The sector pledges to create sustainable clothes to address these issues and become environmentally friendly. However, the fast-fashion industry’s operating model is incompatible with sustainability. Neoliberal capitalist economies are antithesis with sustainability because they define success by growth and constant demand. Zara has unveiled a commitment to sustainability.

Being the biggest fast-fashion shop globally, they generate over 450 million clothes annually and introduce 500 fresh designs every week, totaling 20,000 pieces annually. The fast fashion industry is expected to grow by 63% in the next ten years. Furthermore, fewer than 1% of clothing made worldwide is recycled. With these kinds of numbers, how is it possible for a fast-fashion retailer to promote sustainability?

Recycling is one of the concepts that fast-fashion retailers have rolled out. However, even if clothes are gathered in-store, there are no facilities capable of recycling clothes on the scale required to meet present production rates. Additionally, recycling usually requires more energy than producing fresh items. The term “100% sustainable fabric” is meaningless. The production of fabrics (any fabric) consumes a significant quantity of natural resources and energy.

Retailers and corporate brands publish data on how much less of an impact their supply chains have on the environment. Corporate social responsibility (CSR) reports are voluntary and not independently evaluated, in contrast to annual financial reports. Furthermore, they don’t use a standardized or consistent method to gauge their progress. Consequently, customers are unable to compare businesses without performing complex math.

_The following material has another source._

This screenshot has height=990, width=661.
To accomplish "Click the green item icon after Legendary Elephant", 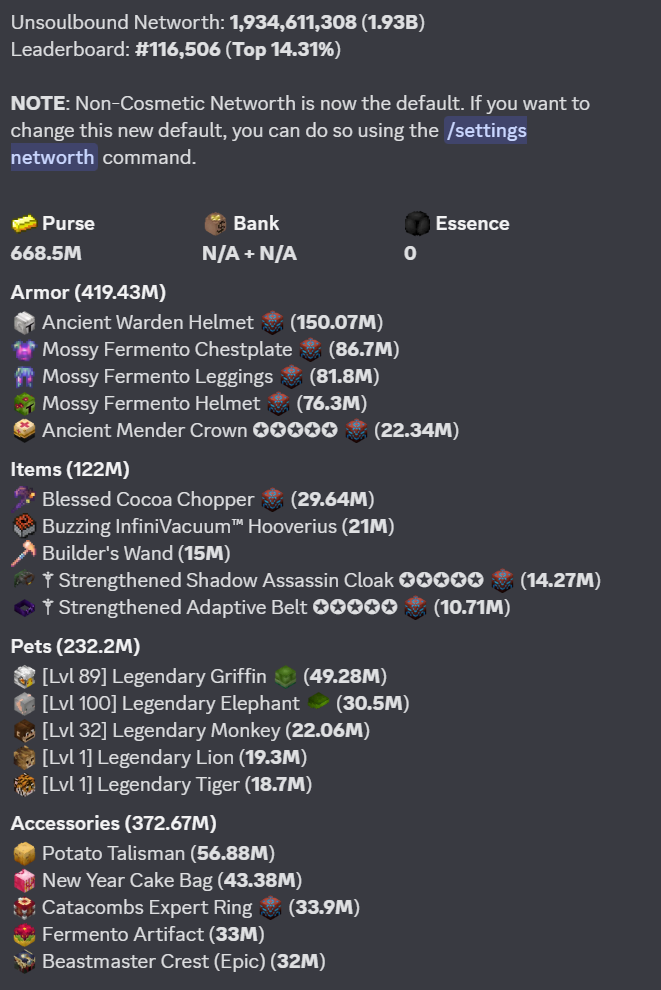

Most of the green claims are baseless. Words like Eco-friendly, ethical, responsibly made, Sustainable have no legal definition hence no accountability. A prevalent misinterpretation of the word “sustainability” is probably one of the things preventing customers from making smart decisions.

When assessing fashion brands and products, consumers most often bank on brand websites and product tags. However, a consumer’s capacity to make simple, informed decisions is hampered by the confusing range of sustainability elements, accreditations, and assertions that these sources frequently provide.

There is no consensus among shoppers (or brands) over what constitutes “sustainability,” which aspects are most important, or where to go for details regarding a specific brand’s commitment to sustainability. Finding unbiased sources that can assist in differentiating between genuine commitment towards environment and greenwashing can be quite challenging.

Solutions

To facilitate the shift from fast, disposable fashion toward conscious and durable fashion, systems are needed that help boosting conscious consumer behaviours. Lawmakers, fashion companies, retailers, and tomorrow’s fashion designers all have a part to play in slowing down today’s fast fashion industry, ultimately minimizing humanity’s contribution to the plastic planet we are contributing to.

Businesses can generate income without producing new clothing by using circular business models that maintain things in use, such as renting, reselling, repairing, and remaking. These models also give a chance for the fashion sector to flourish in new and better ways.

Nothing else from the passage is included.